The CEO said with the aggregate proposed surcharges of about 5%, the bank would need to hold “as much as 50% more capital across the vast majority of loans to U.S. consumers and businesses when compared with a large non-GSIB bank for the same set of loans.”

“Frankly, it’s not right, and it’s un-American,” he said.

On trade and geopolitics

Dimon identified geopolitical tensions as the primary risk facing his bank, namely the wars in Ukraine and Iran and their impacts on commodities and global markets — deeming war “the realm of uncertainty.”

“The outcome of current geopolitical events may very well be the defining factor in how the future global economic order unfolds,” he said. “Then again, it may not.”

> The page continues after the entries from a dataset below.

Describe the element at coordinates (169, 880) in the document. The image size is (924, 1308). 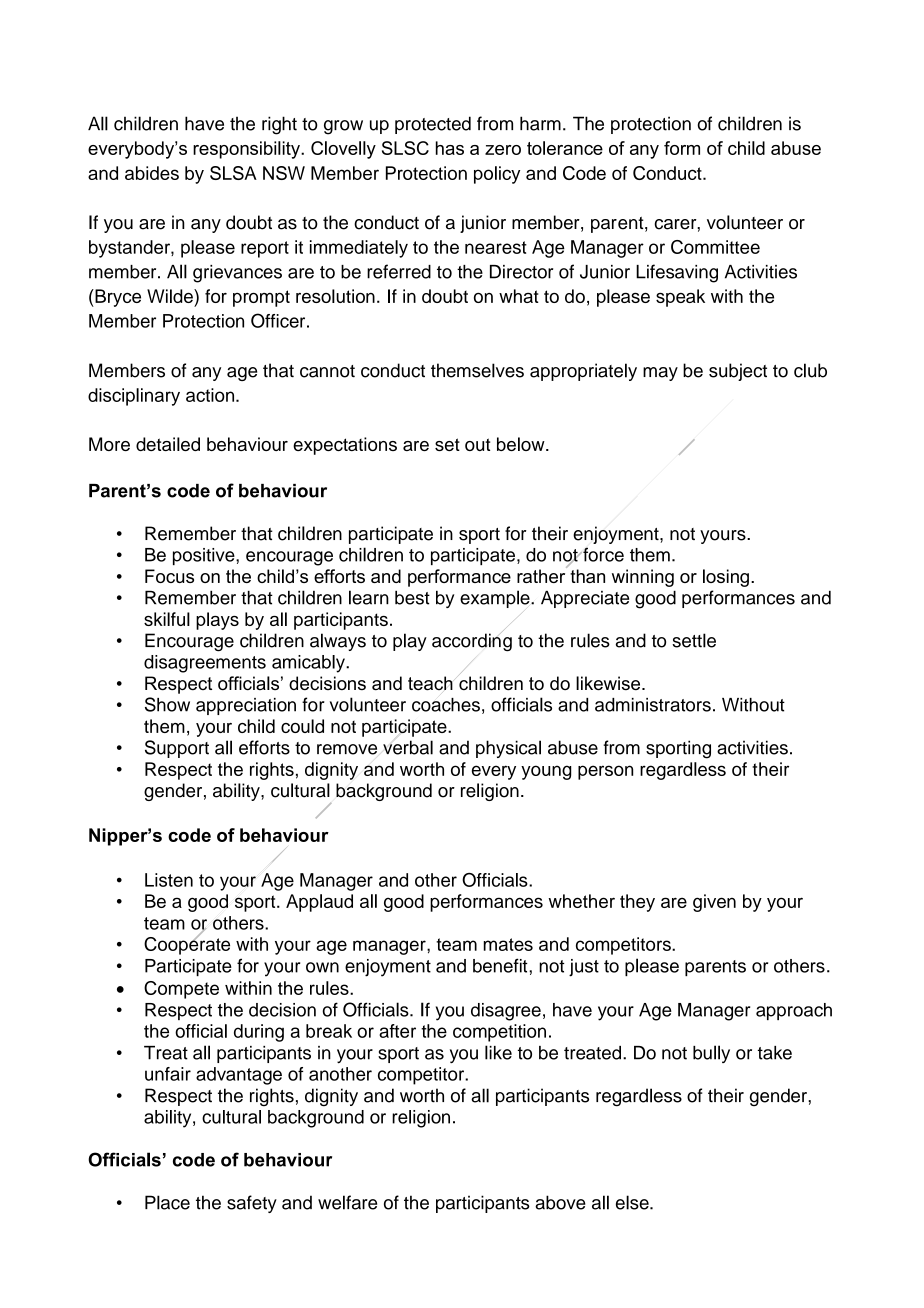
I see `Listen` at that location.
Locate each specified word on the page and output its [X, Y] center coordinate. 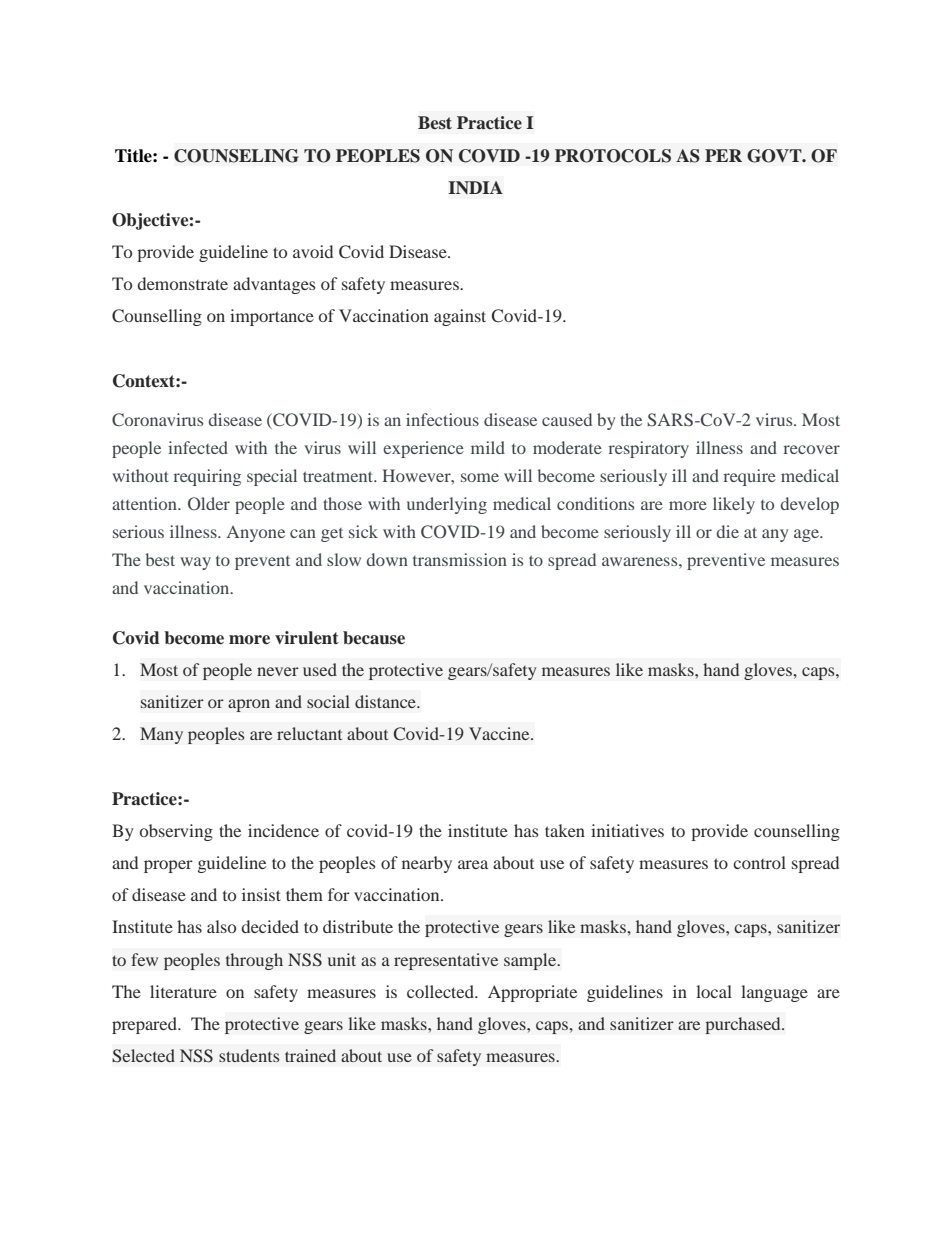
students [249, 1055]
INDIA [475, 187]
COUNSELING [236, 156]
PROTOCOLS [613, 156]
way [196, 563]
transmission [460, 559]
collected [441, 991]
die [728, 531]
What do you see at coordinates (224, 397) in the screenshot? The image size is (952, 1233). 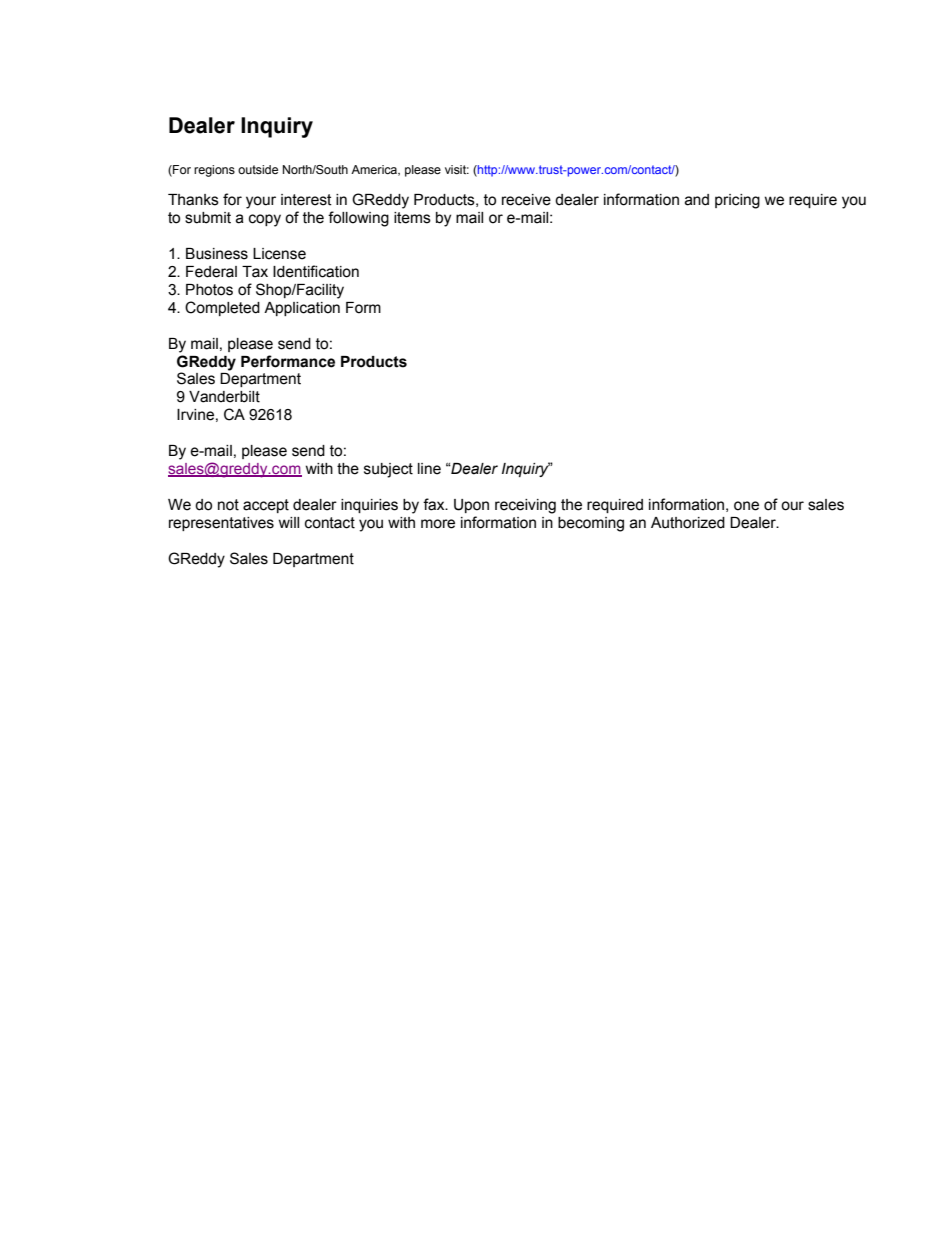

He also cited a “realignment of economic relations in the world” brought on by U.S. trade policy. U.S. President Donald Trump has made tariffs a signature policy of his second term in office, introducing higher duties on dozens of trade partners and import categories.

“The trade battles are clearly not over, and it should be expected that many nations are analyzing how and with whom they should create trade arrangements,” Dimon said. “While some of this is necessary for national security and resiliency, which are paramount, it is hard to figure out what the long-term effects will be.”

On private markets

Dimon also spoke to recent upheaval in the private markets, as fears around loans made to software firms spur massive redemption requests at private credit funds.

“By and large, private credit does not tend to have great transparency or rigorous valuation ‘marks’ of their loans — this increases the chance that people will sell if they think the environment will get worse — even if actual realized losses barely change,” Dimon said.

The executive added that actual losses are already higher than they should be relative to the environment.

“However this plays out, it should be expected that at some point insurance regulators will insist on more rigorous ratings or markdowns, which will likely lead to demands for more capital,” he said.

On AI

Dimon reiterated Monday that the pace of AI adoption is unlike any technology that came before it. He said while its implementation will be “transformational,” it remains to be seen how the AI revolution will unfold.

“Overall, the investment in AI is not a speculative bubble; rather, it will deliver significant benefits. However, at this time, we cannot predict the ultimate winners and losers in AI- related industries,” Dimon said.

“We will not put our heads in the sand. We will deploy AI, as we deploy all technology, to do a better job for our customers (and employees),” he wrote.

JPMorgan has been at the forefront of Wall Street firms introducing AI at every level of its business. Last year, JPMorgan Chief Analytics Officer Derek Waldron gave CNBC an early demonstration into how it’s using agentic AI to speed up work and improve results for customers and shareholders.

In February, Dimon said AI was reshaping JPMorgan’s workforce and that the bank had “huge redeployment plans” for employees.

“We have focused on some of the ‘known and predictable’ and some of the ‘known unknown’ events,” he said. “But huge technological shifts like AI always have second- and third-order effects as well that can deeply impact society. … We should be monitoring for this kind of transformation, too.”

— CNBC’s Leslie Picker and Ritika Shah contributed to this report.